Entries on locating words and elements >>

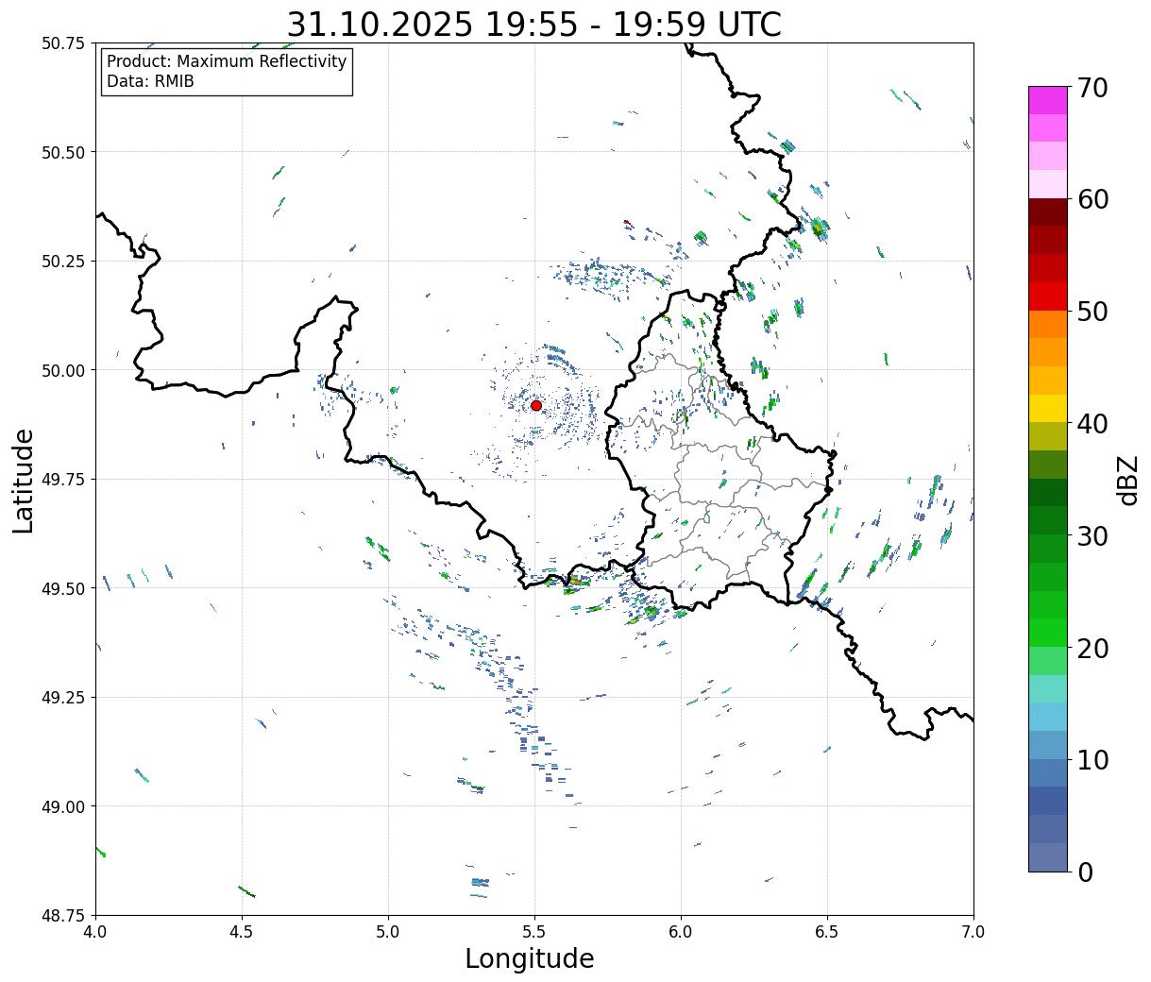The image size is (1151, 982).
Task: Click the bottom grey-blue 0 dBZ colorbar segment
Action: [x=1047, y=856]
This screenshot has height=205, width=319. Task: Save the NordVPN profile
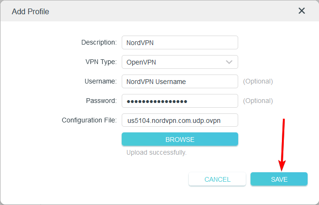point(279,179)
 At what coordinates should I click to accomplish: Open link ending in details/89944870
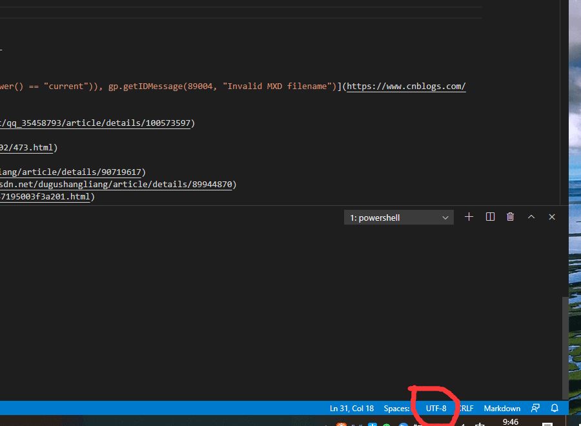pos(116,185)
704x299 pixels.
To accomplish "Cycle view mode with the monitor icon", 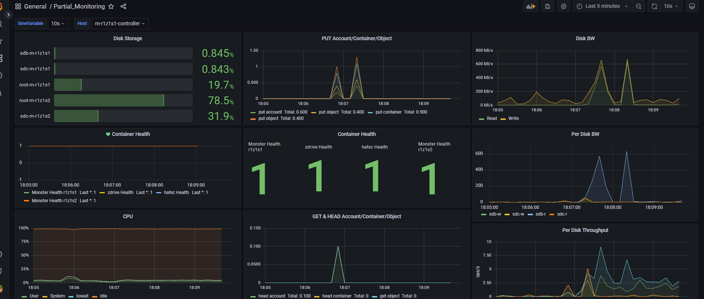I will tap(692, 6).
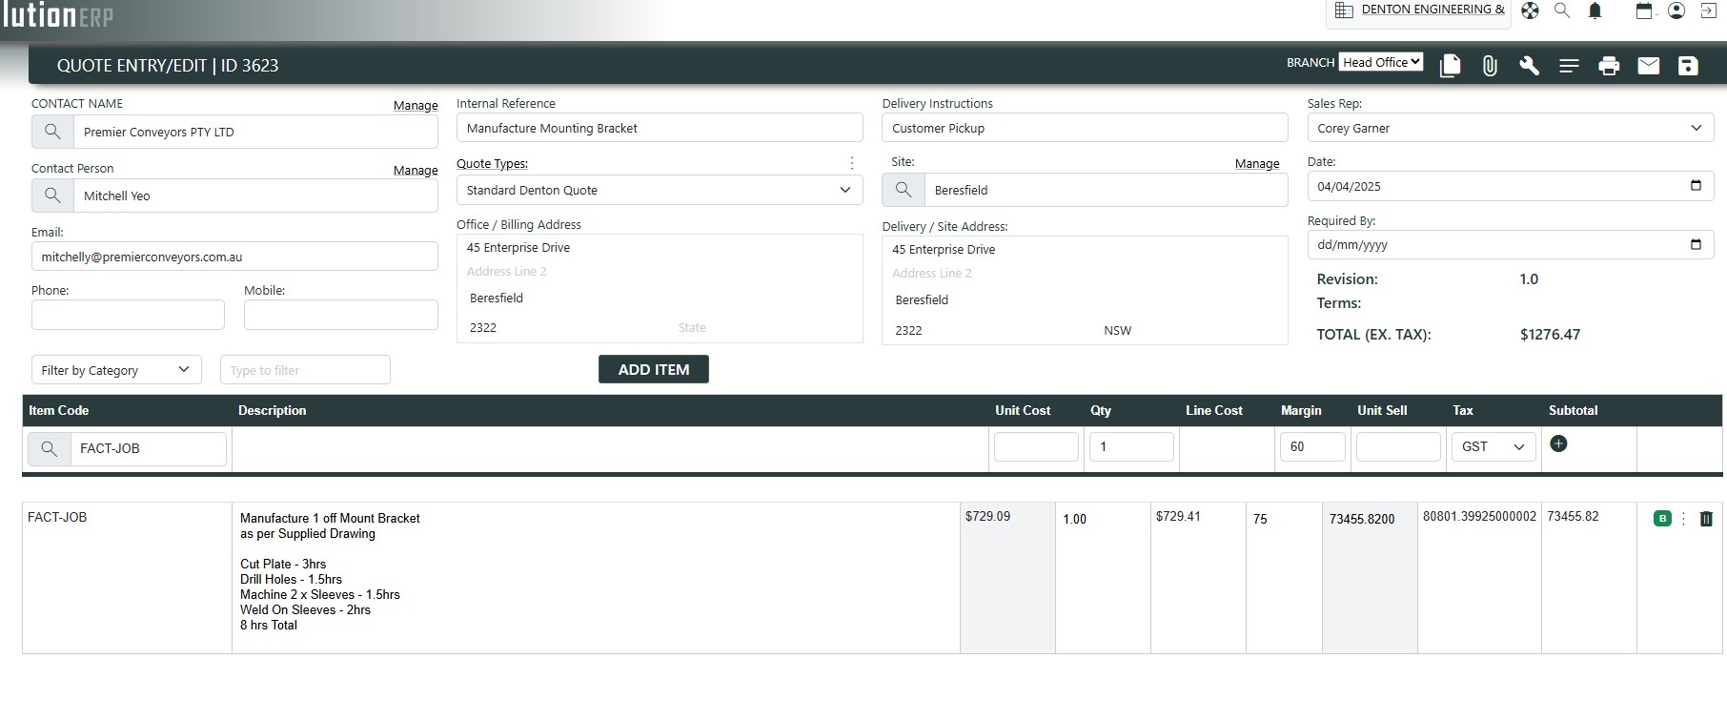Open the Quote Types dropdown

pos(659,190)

EXERCISE >> Please gather every line in the records above that contains the string "Task" and copy each of those lines in full. Matching is case-sensitive.

FINAL RESULT >>
Task: Click the bottom grey-blue 0 dBZ colorbar segment
This screenshot has height=205, width=319. Task: Save the NordVPN profile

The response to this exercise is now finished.